Despite the warning, I'm getting a set of partial charges out.
Looking into the code, I found the following: If omega fails (due to stereo problems, openff does this:
https://github.com/openforcefield/openff-toolkit/blob/5ffcb58714c93143d8c00841c00e73f46a6c296f/openff/toolkit/utils/openeye_wrapper.py#L2185-L2195
# Don't generate random stereoisomer if not specified
omega.SetStrictStereo(True)
status = omega(oemol) # This is where I'm getting the warning
if status is False:
omega.SetStrictStereo(False)
new_status = omega(oemol) # Now omega is generating 500 conformers
if new_status is False:
raise ConformerGenerationError(
"OpenEye Omega conformer generation failed"
)
After setting omega.SetStrictStereo(False)
, omega runs successfully (500 conformers) and you get elf10 charges.

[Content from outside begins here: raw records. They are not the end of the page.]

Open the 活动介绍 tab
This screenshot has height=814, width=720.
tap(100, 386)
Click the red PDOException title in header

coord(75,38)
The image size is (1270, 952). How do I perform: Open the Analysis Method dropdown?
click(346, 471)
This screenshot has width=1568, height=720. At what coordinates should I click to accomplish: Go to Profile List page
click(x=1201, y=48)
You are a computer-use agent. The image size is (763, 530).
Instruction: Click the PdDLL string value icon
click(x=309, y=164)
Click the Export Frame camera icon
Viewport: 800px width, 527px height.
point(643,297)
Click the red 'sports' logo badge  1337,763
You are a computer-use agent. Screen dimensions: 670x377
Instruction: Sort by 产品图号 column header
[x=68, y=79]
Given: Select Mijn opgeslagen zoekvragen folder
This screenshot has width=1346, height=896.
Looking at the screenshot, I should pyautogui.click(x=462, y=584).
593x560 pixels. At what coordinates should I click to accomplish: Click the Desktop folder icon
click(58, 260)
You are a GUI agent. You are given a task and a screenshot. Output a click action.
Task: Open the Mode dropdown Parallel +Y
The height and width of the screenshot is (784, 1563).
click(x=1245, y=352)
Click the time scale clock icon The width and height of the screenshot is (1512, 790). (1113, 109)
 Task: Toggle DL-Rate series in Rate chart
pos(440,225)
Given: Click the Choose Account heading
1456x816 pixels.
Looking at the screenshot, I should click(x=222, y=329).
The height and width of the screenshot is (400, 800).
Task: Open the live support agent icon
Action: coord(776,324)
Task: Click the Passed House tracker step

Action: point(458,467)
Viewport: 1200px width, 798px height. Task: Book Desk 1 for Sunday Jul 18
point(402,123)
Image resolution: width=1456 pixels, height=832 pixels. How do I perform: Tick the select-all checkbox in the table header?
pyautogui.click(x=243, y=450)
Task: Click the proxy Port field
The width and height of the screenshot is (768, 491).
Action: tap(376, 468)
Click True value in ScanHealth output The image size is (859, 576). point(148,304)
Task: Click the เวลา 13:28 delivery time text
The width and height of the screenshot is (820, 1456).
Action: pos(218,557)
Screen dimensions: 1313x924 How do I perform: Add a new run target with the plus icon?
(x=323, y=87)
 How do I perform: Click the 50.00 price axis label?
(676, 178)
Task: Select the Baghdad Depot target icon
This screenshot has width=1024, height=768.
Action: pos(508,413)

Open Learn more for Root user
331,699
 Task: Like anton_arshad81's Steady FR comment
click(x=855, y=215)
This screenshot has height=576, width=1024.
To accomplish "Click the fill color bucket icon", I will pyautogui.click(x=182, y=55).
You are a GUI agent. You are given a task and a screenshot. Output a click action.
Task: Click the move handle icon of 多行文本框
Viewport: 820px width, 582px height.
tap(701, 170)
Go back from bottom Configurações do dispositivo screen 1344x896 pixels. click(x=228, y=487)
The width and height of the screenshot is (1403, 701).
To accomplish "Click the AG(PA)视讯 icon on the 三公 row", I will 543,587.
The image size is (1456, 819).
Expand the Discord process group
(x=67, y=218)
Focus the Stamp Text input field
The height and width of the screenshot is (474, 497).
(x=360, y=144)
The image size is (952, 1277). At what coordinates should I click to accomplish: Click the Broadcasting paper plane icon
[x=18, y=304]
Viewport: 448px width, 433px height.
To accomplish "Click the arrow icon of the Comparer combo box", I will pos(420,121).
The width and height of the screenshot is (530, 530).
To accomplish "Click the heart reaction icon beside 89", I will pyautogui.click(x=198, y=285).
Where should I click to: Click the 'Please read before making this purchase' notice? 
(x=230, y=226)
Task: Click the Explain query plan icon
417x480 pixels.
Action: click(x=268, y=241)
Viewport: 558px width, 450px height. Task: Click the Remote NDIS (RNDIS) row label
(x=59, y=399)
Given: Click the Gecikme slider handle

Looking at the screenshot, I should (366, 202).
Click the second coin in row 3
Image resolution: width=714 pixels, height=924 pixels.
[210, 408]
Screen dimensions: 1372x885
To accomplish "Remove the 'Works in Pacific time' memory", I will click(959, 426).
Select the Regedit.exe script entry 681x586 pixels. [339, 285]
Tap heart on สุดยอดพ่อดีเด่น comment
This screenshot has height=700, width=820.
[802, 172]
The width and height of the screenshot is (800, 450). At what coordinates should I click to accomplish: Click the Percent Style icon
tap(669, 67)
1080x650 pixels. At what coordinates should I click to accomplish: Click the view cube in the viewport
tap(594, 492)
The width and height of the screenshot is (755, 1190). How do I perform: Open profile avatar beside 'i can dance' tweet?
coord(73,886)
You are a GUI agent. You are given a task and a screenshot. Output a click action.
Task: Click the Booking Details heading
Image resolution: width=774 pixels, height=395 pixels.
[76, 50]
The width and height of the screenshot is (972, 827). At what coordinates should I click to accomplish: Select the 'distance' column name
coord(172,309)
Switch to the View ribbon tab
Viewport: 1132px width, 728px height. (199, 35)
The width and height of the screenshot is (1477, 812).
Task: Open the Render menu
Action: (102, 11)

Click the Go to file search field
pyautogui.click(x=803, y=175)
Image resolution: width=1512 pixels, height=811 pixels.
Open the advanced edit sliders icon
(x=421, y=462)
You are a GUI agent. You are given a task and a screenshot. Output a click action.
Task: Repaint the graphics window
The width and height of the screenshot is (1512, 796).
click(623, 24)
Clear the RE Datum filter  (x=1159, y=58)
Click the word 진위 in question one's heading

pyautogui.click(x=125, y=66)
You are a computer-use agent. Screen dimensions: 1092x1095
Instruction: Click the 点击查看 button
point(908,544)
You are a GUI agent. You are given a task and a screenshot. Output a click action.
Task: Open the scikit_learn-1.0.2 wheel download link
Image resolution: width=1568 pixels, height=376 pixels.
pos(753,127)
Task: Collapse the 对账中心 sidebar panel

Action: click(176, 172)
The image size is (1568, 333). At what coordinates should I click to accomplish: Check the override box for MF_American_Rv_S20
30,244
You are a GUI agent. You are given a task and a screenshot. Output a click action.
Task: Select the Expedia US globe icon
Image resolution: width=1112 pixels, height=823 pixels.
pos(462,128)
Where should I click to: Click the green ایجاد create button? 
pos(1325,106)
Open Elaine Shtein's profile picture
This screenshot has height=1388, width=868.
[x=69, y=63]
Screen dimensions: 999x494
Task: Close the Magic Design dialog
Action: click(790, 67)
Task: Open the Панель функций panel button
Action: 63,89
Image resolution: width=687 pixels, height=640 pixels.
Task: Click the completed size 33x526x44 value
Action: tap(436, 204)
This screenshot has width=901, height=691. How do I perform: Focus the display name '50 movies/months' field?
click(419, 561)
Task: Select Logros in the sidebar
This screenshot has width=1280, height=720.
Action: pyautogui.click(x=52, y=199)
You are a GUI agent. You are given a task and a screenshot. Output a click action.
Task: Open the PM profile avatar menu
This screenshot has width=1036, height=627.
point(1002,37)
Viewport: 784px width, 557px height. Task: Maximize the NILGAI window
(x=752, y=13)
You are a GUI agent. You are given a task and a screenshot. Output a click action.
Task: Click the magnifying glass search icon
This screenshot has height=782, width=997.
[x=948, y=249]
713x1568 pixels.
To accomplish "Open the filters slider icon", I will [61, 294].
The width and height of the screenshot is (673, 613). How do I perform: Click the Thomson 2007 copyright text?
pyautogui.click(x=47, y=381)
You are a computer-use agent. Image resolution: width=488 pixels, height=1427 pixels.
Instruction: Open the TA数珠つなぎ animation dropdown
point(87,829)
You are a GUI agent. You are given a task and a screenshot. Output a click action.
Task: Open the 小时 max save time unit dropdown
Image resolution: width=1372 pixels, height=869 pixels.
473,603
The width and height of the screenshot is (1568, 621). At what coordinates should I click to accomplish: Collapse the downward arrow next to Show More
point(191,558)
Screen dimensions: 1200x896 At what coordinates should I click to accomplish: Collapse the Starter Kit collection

Is it safe for me to use these partial charges, or is the warning telling me that I should not trust them and that potentially a different stereoisomer was used in the conformer generation than the one provided in the input?
I'm getting this error when assigning partial charges using openeye's am1bccelf1 via the openff-toolkit:
cofactor = gen_charges(c)
It looks like this is related to stereocenter assignment. I was able to assign partial charges using am1bcc with the antechamber backend. Any ideas on how to solve this?